Extracted material
◇ ◇ ◇ ◇ ◇ ◇ ◇
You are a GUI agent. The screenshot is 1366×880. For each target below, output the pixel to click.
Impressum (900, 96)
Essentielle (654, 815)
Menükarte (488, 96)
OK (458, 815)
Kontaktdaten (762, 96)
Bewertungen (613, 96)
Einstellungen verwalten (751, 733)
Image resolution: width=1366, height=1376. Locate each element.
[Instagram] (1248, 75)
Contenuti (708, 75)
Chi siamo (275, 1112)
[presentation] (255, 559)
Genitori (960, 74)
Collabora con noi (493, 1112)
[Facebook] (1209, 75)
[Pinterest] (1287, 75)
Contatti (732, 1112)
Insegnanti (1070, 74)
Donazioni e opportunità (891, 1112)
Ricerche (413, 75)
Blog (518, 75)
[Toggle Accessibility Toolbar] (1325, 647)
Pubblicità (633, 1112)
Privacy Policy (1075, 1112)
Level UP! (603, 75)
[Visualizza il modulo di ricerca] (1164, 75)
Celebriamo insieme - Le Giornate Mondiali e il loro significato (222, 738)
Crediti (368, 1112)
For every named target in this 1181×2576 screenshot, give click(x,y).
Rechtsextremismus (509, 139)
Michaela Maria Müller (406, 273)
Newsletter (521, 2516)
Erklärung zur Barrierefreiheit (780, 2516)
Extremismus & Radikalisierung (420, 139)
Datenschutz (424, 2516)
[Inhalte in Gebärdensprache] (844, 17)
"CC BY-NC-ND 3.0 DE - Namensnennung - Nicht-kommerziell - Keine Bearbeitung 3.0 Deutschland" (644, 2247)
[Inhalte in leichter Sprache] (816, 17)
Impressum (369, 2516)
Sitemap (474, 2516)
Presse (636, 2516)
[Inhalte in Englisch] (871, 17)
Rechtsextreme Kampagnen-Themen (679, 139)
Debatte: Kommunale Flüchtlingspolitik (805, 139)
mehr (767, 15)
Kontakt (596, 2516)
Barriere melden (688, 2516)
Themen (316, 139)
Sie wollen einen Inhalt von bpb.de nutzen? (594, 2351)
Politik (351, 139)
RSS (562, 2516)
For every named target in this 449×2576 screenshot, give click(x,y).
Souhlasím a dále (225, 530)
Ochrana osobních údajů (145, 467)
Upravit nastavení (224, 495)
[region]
◇ ◇ ◇ ◇ ◇ ◇ ◇
The problem
Go through the listing above and return each line where the word "this" occurs.

Exercise result
For every named target in this 1181×2576 screenshot, give click(x,y).
For every named target in this 449×2576 screenshot, give click(x,y).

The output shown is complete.